Ingolstadt
Pophits für Genießer

The Good Lovelies beim Bluesfest Ingolstadt

28.05.2019 | Stand 23.09.2023, 7:12 Uhr
Unwiderstehlich: Susan Passmore, Caroline Brooks und Kerri Ough (von links) singen in der Ingolstädter Neuen Welt. −Foto: Leitner

Ingolstadt (DK) Alles an diesem Bluesfest-Abend in der Neuen Welt dreht sich um diesen wunderschönen dreistimmigen Gesang.

Dass sie diese so herrlich stimmigen Vokalarrangements derart meisterlich hinbekommen, dafür muss man Caroline Brooks, Kerri Ough und Susan Passmore aus dem kanadischen Toronto, die zusammen The Good Lovelies ergeben, ganz einfach bewundern. Und natürlich auch für ihre Songs. Im mit akribischer Perfektion ausgetüftelten Klangbild dieses speziellen Bandgefüges klingen sie ganz einfach unwiderstehlich. Tauchte eine Nummer wie "I See Gold" oder "Pulse And Flatline" morgen in irgendeiner Hitparade auf, müsste man sich nicht wundern. Doch das wird nicht passieren, dafür sind sie einfach zu gut.

Bevor The Good Lovelies die Bühne betreten, spielen aber zuerst The Leaf Rapids. Das Kurzprogramm des aus Keri und Devin Latimer bestehenden Duos ruht tief im Folk-Idiom, bietet aber eine Besonderheit in Gestalt des Theremins, eines in den 1920er-Jahren in Russland entwickelten elektronischen Instruments, das man spielt, ohne es überhaupt zu berühren. Es wird allein über die Gesten der Hände gesteuert. In Kombination mit einem Sampler entwickeln The Leaf Rapids damit seltsam unwirkliche sphärische Sounds, die ihren Songs einen ganz eigenen Charakter verleihen. Hat es ein Theremin in der langen Geschichte der Neuen Welt eigentlich überhaupt schon einmal gegeben?
Mit Fragen des Klangs beschäftigen sich auch Caroline Brooks und ihre Kolleginnen, die zuhause in Kanada längst Stars sind und viermal mit dem Canadian Folk Music Award und auch mit dem Juno Award ausgezeichnet wurden. Die Songs der Band verfügen nicht nur über hinreißende Hooks, Strophen, Bridges und Refrains der Band, sondern sind auch noch perfekt abgemischt, was sie endgültig zu kleinen drei- bis vierminütigen Kunstwerken macht, an denen man sich schier nicht satthören kann.

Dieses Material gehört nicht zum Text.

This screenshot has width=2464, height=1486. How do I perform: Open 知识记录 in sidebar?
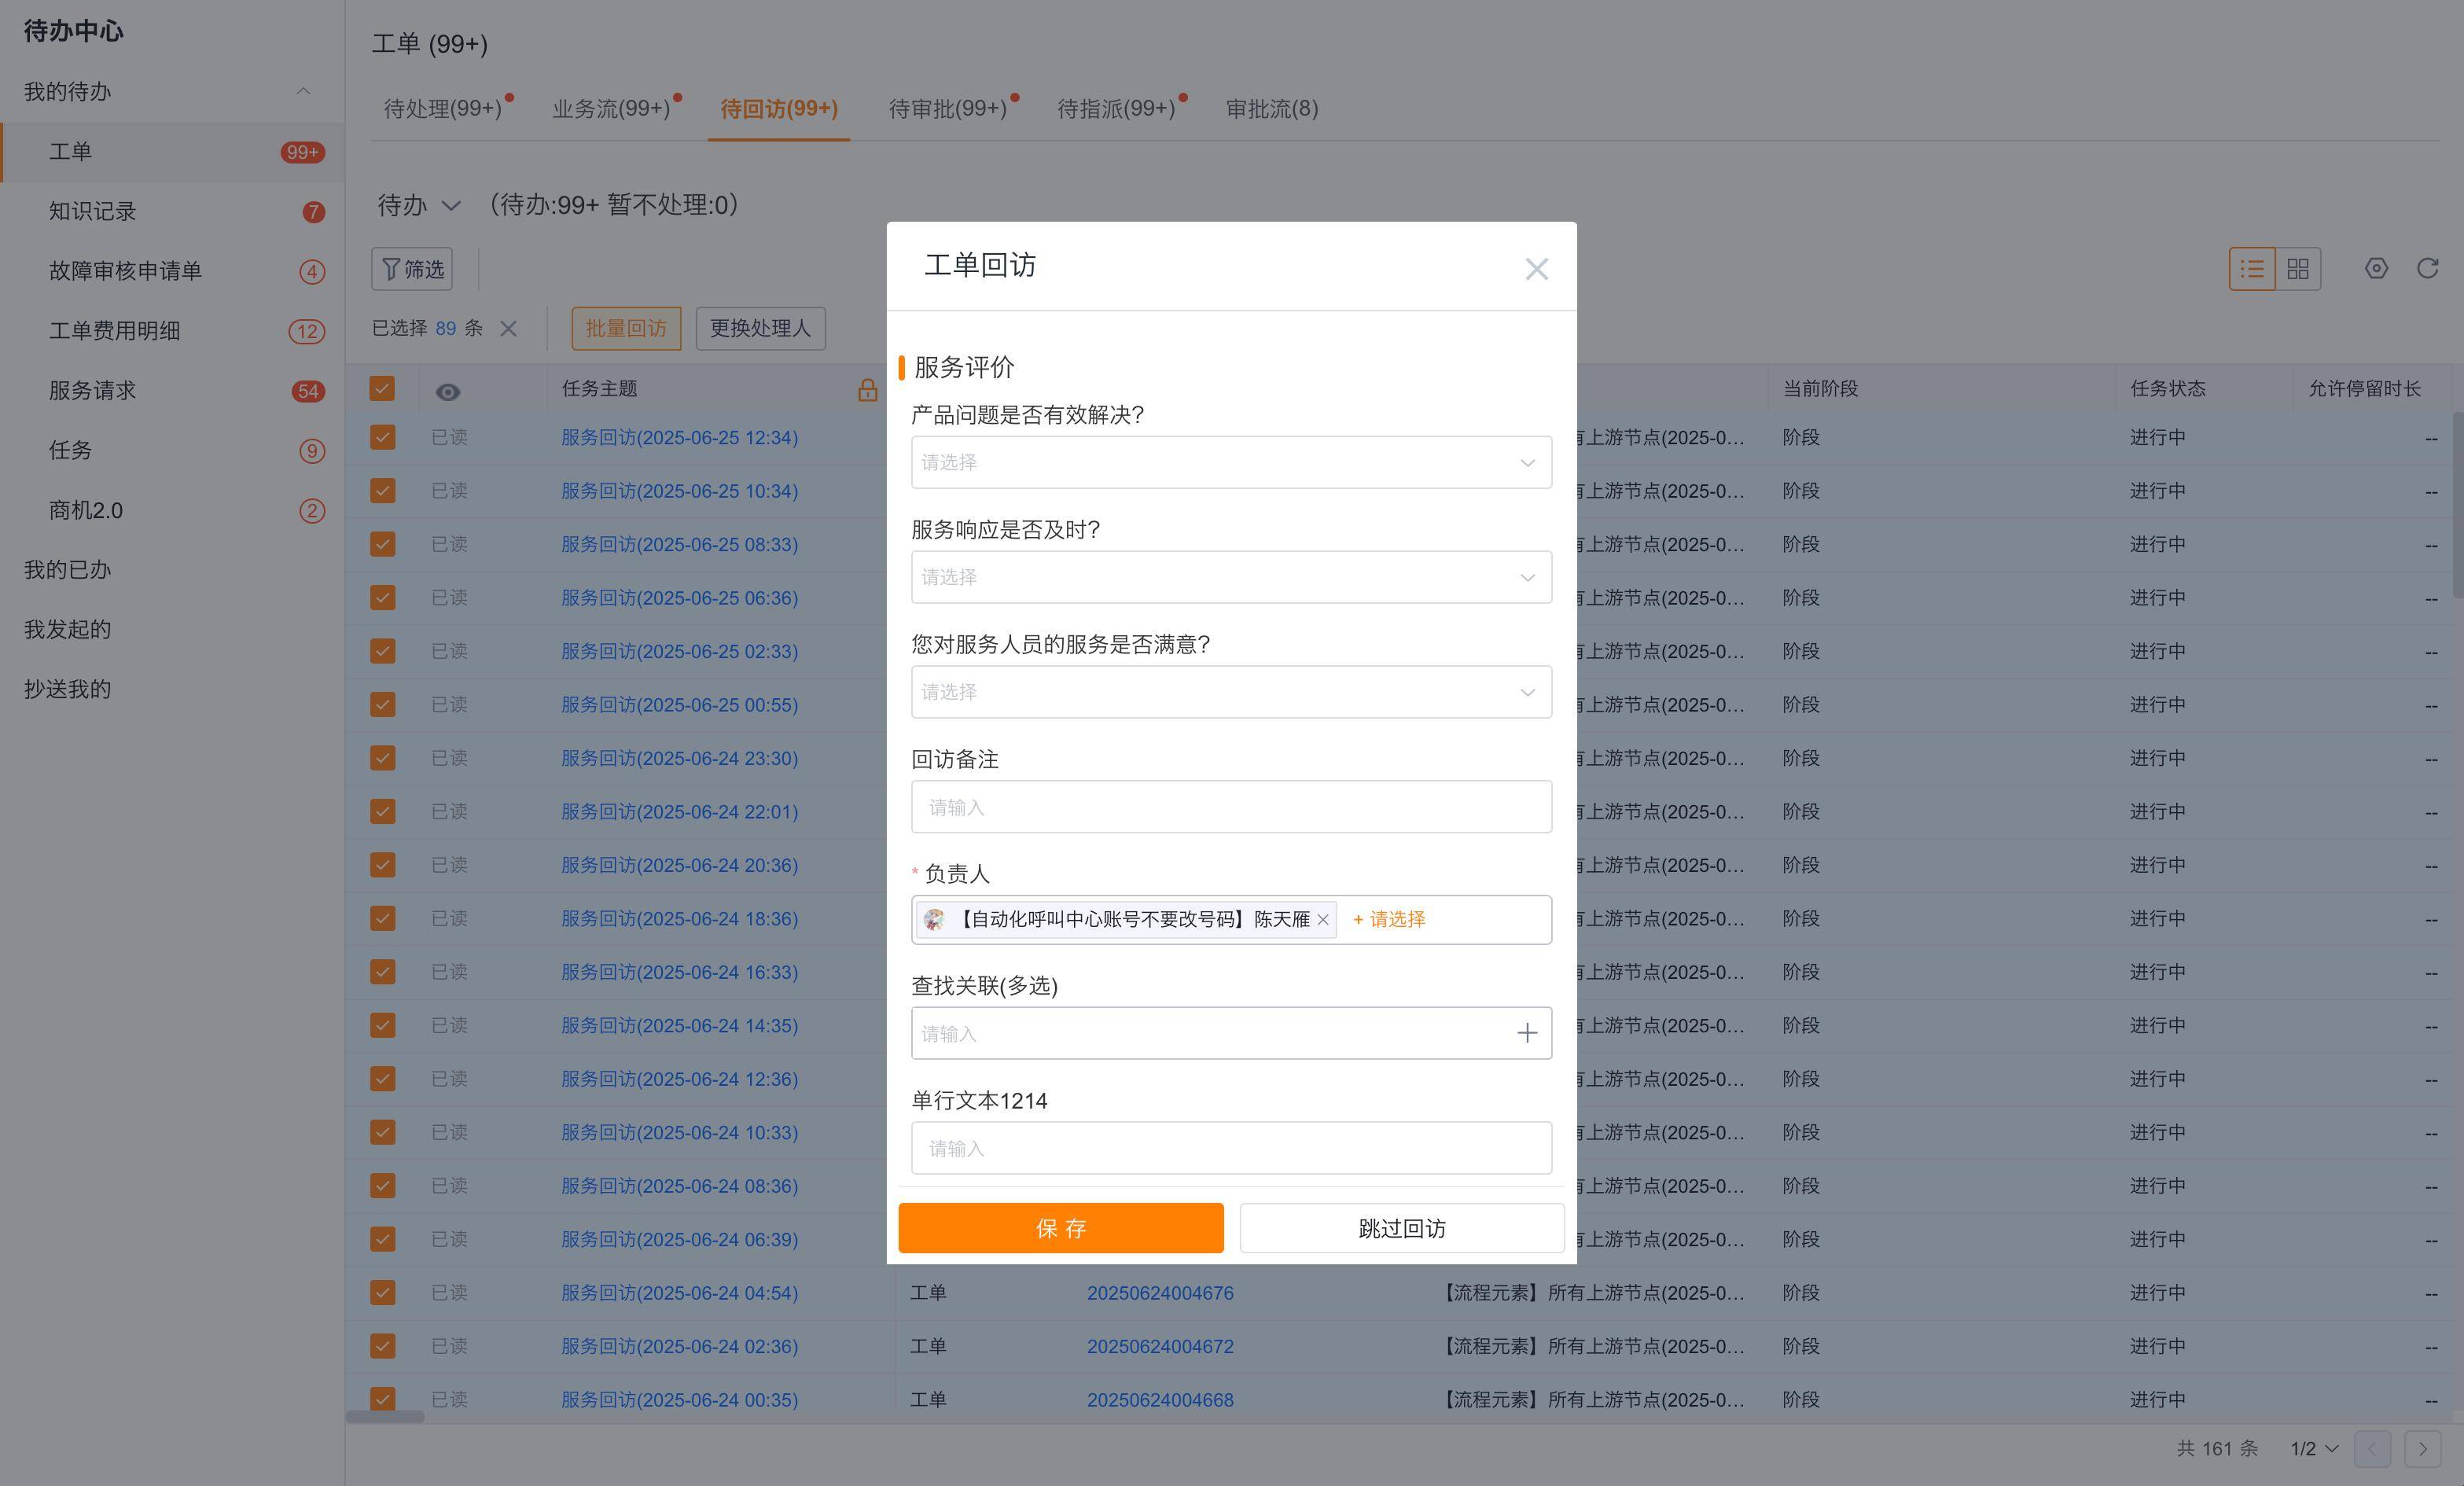point(93,211)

Und dann verlassen die drei Ladies einfach mal die Bühne, verzichten auf die Mikrofone und singen "Heebie Jeebies", die uralte Louis Armstrong-Nummer von 1926, ganz schlicht á capella und machen sie zum Höhepunkt des Abends. An dieser Stelle wird besonders deutlich, dass die Band eigentlich vom Folk herkommt. So schön das Beiwerk sein mag - allein der Song zählt. Das ist das eigentliche Credo und nirgends offensichtlicher als an dieser Stelle. Nicht mal bei der ebenfalls absolut überzeugenden Version von "Helplessly Hoping" von Crosby, Stills & Nash.
The Good Lovelies beim Bluesfest. War das überhaupt Blues? Natürlich nicht. Aber geht's darum wirklich? Geht's überhaupt um Etikettierung? Sicher, man braucht Genrebezeichnungen zu Orientierung, letztendlich aber zählt nur, ob Musik, die live gespielt wird, an diesem einen Abend gut, mittelmäßig oder schlecht ist und welche Reaktion sie hervorruft. Die der Good Lovelies war Stoff für Genießer.